A proposed plain-text file that points AI crawlers at the pages on your site that matter most.
What llms.txt actually is
The idea, proposed by Jeremy Howard of Answer.AI in September 2024, is simple: drop a plain-text file at the root of your domain — yoursite.com/llms.txt — that hands an AI system a short, hand-picked map of the pages that matter most. It is written in Markdown, not XML, precisely because the intended reader is a language model. A conventional file opens with an H1 carrying the site or brand name, a one-line blockquote summary, and then H2 sections that list your priority links, each with a brief description after the URL. A companion file, llms-full.txt, goes further and inlines the full text of those pages into one document an agent can read in a single pass.

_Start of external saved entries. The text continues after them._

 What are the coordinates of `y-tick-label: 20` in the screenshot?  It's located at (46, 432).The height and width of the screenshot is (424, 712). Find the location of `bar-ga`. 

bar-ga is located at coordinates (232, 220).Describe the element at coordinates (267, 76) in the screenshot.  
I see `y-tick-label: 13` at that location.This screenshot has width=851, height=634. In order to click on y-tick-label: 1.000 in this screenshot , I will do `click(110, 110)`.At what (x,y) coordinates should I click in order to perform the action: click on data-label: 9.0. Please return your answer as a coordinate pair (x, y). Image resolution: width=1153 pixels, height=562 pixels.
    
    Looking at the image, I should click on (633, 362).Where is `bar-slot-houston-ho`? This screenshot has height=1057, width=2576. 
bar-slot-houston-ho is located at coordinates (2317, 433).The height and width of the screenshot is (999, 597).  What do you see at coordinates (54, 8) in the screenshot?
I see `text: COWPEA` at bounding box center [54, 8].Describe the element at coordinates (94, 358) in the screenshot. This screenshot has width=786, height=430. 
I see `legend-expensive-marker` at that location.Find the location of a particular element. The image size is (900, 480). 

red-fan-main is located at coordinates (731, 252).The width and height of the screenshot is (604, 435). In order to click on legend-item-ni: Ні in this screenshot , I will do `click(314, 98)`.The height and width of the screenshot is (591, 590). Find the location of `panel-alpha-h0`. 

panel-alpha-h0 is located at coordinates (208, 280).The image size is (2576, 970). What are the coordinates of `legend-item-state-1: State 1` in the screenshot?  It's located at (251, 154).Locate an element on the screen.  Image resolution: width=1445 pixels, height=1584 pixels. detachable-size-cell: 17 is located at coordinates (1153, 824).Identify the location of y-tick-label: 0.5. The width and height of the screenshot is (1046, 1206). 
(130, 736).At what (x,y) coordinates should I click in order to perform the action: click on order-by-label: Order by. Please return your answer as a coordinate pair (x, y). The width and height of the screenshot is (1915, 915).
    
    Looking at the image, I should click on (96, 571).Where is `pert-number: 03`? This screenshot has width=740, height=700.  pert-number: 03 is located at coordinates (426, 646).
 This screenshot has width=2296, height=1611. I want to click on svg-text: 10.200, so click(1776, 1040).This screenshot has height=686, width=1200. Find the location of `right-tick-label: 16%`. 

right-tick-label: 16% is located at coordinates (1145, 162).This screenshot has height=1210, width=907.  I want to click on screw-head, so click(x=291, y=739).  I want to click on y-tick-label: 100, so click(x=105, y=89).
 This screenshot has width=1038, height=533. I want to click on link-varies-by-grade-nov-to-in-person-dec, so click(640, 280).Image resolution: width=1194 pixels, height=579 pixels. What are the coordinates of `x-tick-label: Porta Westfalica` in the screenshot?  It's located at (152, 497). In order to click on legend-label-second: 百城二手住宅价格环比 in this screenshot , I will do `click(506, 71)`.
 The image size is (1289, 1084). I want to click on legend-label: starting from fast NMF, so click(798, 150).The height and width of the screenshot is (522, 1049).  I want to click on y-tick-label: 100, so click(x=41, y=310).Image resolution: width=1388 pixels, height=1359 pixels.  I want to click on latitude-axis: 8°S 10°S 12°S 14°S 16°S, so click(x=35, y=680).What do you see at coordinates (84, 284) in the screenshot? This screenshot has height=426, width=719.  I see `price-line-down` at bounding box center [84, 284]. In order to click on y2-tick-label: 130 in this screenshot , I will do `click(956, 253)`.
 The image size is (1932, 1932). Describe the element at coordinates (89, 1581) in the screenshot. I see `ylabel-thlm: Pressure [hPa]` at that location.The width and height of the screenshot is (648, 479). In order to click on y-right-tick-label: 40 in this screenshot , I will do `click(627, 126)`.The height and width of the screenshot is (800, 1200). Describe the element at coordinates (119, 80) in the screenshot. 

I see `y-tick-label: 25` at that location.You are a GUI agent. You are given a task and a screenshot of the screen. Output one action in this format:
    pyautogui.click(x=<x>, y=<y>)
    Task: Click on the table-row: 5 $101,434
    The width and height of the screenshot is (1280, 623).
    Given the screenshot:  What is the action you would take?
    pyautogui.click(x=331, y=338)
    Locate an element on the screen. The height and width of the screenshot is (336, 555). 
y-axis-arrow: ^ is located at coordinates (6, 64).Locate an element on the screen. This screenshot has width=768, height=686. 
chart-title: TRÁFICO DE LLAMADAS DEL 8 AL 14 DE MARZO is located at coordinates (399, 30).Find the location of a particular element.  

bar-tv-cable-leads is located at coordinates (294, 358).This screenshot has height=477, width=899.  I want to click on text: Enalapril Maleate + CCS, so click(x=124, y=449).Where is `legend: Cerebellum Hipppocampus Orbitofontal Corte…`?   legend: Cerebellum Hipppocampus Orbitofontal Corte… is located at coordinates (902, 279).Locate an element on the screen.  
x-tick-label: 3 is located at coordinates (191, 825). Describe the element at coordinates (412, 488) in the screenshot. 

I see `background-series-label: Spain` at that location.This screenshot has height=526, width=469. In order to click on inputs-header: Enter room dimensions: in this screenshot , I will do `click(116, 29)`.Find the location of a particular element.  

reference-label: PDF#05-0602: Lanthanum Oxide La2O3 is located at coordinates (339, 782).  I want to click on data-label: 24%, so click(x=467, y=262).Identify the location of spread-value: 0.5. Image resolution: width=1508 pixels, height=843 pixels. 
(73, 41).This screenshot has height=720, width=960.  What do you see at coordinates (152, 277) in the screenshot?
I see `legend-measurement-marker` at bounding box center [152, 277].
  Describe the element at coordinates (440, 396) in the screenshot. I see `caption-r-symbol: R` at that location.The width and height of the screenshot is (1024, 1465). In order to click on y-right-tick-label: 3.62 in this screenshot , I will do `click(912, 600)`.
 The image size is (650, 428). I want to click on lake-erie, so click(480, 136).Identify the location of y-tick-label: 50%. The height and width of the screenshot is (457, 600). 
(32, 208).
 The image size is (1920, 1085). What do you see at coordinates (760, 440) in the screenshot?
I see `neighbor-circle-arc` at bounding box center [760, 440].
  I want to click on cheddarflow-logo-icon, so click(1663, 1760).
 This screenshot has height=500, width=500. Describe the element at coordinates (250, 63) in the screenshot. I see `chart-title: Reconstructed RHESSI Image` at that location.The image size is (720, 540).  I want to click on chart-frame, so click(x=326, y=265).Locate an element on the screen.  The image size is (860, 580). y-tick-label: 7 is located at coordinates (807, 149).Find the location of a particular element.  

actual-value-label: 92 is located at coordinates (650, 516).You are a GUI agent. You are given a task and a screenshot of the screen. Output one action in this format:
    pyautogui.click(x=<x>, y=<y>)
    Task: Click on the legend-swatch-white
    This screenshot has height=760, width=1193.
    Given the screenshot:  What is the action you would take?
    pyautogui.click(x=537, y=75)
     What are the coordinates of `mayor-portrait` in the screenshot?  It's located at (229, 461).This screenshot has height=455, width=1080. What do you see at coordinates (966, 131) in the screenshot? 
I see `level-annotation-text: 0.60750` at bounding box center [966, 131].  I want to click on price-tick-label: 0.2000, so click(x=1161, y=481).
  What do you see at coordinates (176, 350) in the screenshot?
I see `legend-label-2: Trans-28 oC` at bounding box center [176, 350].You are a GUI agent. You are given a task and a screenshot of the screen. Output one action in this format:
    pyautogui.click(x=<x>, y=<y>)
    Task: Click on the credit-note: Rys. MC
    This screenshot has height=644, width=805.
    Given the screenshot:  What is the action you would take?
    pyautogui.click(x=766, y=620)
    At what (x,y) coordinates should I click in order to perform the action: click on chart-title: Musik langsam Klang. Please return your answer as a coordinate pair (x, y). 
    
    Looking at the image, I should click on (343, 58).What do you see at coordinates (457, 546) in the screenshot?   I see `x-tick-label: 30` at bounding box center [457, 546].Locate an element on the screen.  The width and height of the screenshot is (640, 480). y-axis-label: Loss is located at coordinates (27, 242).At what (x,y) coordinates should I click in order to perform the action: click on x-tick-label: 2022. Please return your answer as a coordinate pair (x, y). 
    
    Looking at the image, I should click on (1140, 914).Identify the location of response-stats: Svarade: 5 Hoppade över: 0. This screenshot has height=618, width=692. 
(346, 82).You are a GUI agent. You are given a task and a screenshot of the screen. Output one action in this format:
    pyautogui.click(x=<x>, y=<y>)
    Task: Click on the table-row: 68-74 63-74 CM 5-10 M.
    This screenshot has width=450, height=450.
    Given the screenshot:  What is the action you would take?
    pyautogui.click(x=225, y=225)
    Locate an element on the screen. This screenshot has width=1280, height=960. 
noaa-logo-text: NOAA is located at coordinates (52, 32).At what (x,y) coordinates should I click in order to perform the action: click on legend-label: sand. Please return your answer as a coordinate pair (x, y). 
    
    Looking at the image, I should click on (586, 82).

It helps to be precise about what it is not. Robots.txt controls access — it tells a crawler which paths it may or may not fetch, and says nothing about importance. An XML sitemap is an exhaustive, machine-readable inventory of every indexable URL, optimized for completeness rather than editorial judgment. llms.txt is the opposite of exhaustive on purpose: it is a curated shortlist, a way of saying "if you only read ten things here, read these, and here is how to describe us." That curation layer is the gap the proposal tries to fill.
| File | Primary job | Audience |
|---|---|---|
| robots.txt | Grant or deny crawl access by path | All crawlers |
| sitemap.xml | List every indexable URL | Search engine indexers |
| llms.txt | Highlight the most important pages and how to summarize them | LLMs and AI agents |
Why it matters for AI search — and the honest caveat
The appeal is intuitive in an era of AI Overviews, ChatGPT Search, Perplexity, and Gemini. If models are increasingly the thing standing between your content and a user, a file that spells out your best pages and your preferred framing sounds like an easy win for being cited correctly. A documentation-heavy SaaS site, for example, might list its API reference, pricing, and core guides in llms.txt so an assistant answering "how do I authenticate with X?" is pointed straight at the canonical page rather than a stale forum thread. That kind of curation is part of the broader discipline of generative engine optimization — shaping how AI systems retrieve and represent you.
Here is the nuance that gets lost in the hype: as of early 2026, no major AI provider has publicly confirmed that its retrieval systems actually consume the file. Google has been explicit that it will not support llms.txt, with Search Relations' Gary Illyes drawing a pointed comparison to the 1990s keywords meta tag — a self-declared signal that died because site owners could game it. Server-log studies through 2025 found AI crawlers rarely, if ever, requesting /llms.txt during normal visits, and one analysis of hundreds of thousands of domains put adoption around 10 percent. Anthropic and Perplexity have shown more interest, and developer-tool sites have embraced the convention, but support remains uneven and unverified.
So the common misconception is that publishing llms.txt is a ranking lever, like submitting a sitemap once moved the needle for traditional indexing. It is not — at least not yet. The realistic posture is that it costs little to maintain, may help agents that choose to read it, and signals nothing to the engines that currently dominate AI answers. The fundamentals still do the heavy lifting: clean, well-structured, genuinely useful pages are what get surfaced, which is the core argument in our overview of what generative engine optimization is and how it works. Treat llms.txt as a low-risk experiment in a fast-moving space, not a guaranteed path to visibility.